Case in point: the Saint Patrick’s Battalion, or Los San Patricos – Irishmen, who were in the United States Army when the Mexican American War was declared back in 1846. Horrified that they would have to fight their fellow Catholics, they deserted and joined the Mexican army. The Irish tend to do such things.
People have long asked me if I was descended from someone in the Saint Patrick’s Battalion. Since the Mexican American War was long before Michael Hogan jumped ship, I would say no. But recently I found out about a book called The Irish Soldiers of Mexico, by a descendant of one of those Irish soldiers. His name is Michael Hogan.

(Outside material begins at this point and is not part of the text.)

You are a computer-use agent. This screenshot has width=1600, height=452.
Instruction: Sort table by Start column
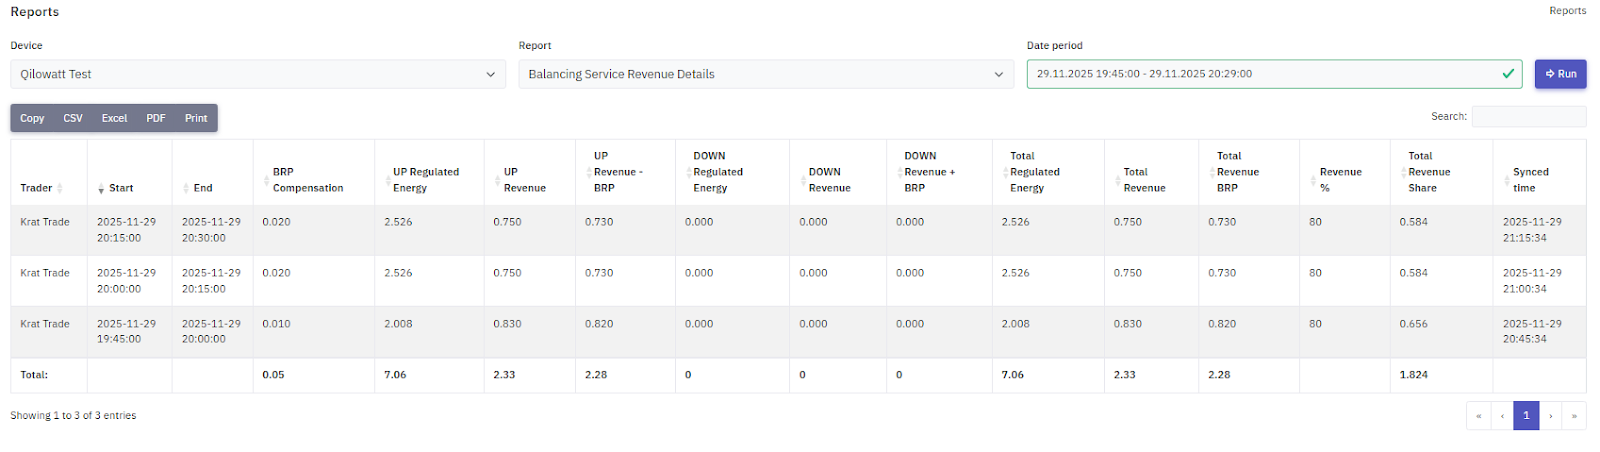120,188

I contacted him, and asked if his family came from Cork, Ireland – my ancestor was involved in the founding of Cork, New Mexico (later re-named Truth or Consequences). He said, yes, they did.

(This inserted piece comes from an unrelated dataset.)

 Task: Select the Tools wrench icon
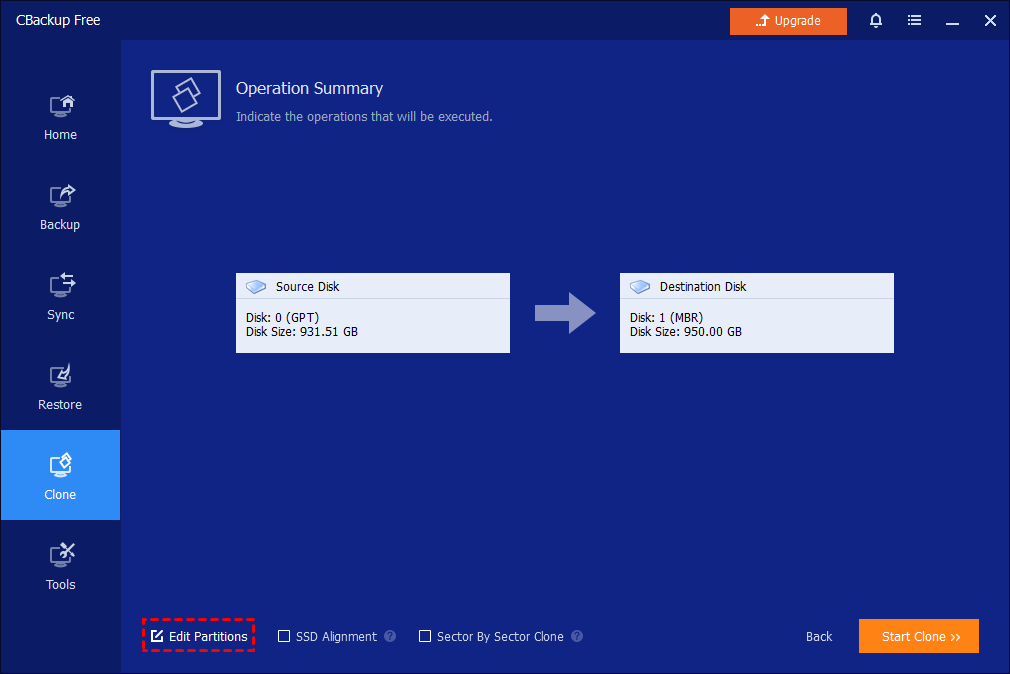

Unfortunately, trying to find documentation on this won’t be easy. My family never has been great on keeping records. Grandpa Hogan always claimed that the church with his birth certificate burned down.

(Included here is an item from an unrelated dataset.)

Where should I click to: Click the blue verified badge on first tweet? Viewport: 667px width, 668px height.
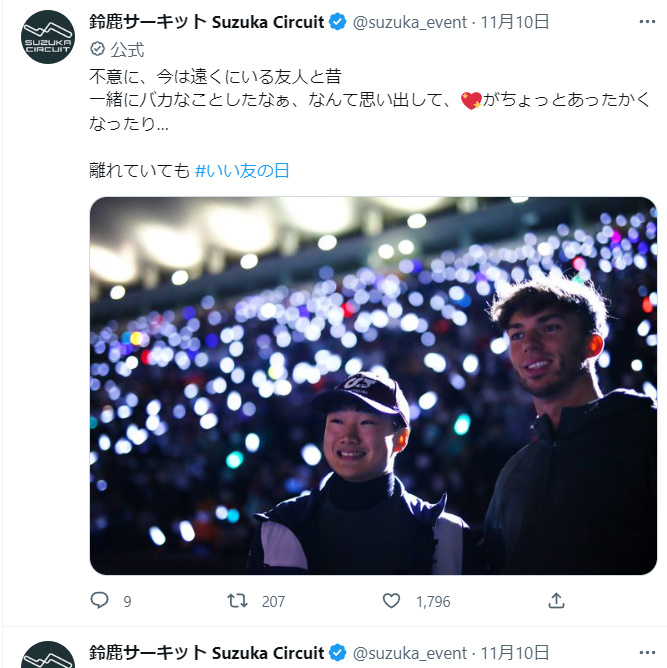(x=338, y=22)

Of course, this has made me a life-long impurist. I don’t go along with the idea of “Puro Mexicano.” “Mexicans” didn’t exist until the illegal aliens arrived from Spain. The Mexica (Aztecs) were just one of many native tribes. And they were mestizo – “mixed” – add more to the mix, and you become more mestizo, not less.
Who knows where this will lead? Latinos who practice Santeria now use St. Patrick’s Day to honor Damballah, the African god associated with serpents. Could we soon see Quetzalcoatl, the Feathered Serpent, decked out in green?